Jesaya Ginting sebelumnya menikah dengan Jenni Monalisa Gultom dan memiliki tiga anak. Namun, dalam proses perceraian, ia diduga memalsukan Akta Perkawinan dengan bantuan beberapa pihak, termasuk Ramlan Ginting dan Warta Aries yang hingga kini masih buron. Akta tersebut diterbitkan oleh Dinas Kependudukan dan Catatan Sipil Deli Serdang pada 8 April 2014, menggunakan dokumen palsu seperti surat pengantar kepala desa, fotokopi surat baptis, serta KTP dan Kartu Keluarga yang tidak valid.
Atas dasar akta yang diduga palsu ini, Jesaya kemudian menggugat cerai Jenni Monalisa di Pengadilan Negeri Medan dan berhasil memperoleh putusan perceraian. Merasa dirugikan, Jenni Monalisa melaporkan kasus ini ke kepolisian, dan hasil laboratorium kriminalistik membuktikan bahwa tanda tangannya dalam dokumen tersebut dipalsukan.
Jesaya Ginting kini didakwa dengan Pasal 263 KUHP tentang pemalsuan dokumen, sementara pihak berwenang masih menelusuri keterlibatan tersangka lain dalam kasus ini.

#### [Petunjuk dan Ketentuan]
Menurut teks tentang kasus pemalsuan akta perkawinan, mengapa Jenni Monalisa melaporkan kasus tersebut ke kepolisian? Jelaskan dalam satu sampai tiga kalimat.

(Butir dari kumpulan data)
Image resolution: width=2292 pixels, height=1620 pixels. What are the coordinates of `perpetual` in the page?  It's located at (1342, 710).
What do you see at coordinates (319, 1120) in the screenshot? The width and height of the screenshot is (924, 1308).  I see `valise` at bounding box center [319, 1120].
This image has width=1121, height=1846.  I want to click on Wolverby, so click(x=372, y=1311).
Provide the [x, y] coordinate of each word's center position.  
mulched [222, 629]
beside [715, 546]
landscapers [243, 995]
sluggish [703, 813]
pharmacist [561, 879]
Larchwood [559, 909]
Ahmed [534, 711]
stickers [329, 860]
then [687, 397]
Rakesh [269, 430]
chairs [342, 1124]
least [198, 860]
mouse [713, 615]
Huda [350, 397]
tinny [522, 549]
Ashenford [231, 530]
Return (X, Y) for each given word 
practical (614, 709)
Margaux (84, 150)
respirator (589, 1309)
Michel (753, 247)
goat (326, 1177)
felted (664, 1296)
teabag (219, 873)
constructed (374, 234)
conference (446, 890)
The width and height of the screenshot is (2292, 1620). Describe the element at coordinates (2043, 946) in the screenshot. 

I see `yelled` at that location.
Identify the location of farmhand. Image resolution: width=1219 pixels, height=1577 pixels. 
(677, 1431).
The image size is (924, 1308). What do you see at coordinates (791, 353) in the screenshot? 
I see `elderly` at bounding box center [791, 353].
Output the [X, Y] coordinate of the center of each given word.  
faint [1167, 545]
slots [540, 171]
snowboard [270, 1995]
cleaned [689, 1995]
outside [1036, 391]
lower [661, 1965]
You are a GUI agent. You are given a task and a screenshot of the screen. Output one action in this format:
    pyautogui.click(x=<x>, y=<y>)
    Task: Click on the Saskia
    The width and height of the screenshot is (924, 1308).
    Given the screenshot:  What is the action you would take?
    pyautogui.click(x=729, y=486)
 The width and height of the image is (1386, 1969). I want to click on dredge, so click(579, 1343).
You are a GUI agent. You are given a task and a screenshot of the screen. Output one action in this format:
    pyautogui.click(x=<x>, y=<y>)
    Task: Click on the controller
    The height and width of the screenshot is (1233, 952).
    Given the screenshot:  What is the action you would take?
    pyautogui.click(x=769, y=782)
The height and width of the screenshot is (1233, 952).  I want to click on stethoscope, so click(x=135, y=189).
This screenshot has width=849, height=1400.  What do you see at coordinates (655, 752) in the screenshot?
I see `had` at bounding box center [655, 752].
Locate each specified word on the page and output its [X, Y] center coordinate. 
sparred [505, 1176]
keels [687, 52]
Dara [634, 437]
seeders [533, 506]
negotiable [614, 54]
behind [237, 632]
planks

#### [Jawaban Latihan]
Jenni Monalisa melaporkan kasus itu ke kepolisian karena merasa dirugikan. Jesaya Ginting telah menggugat cerai dirinya di Pengadilan Negeri Medan dan memperoleh putusan perceraian atas dasar akta perkawinan yang diduga palsu.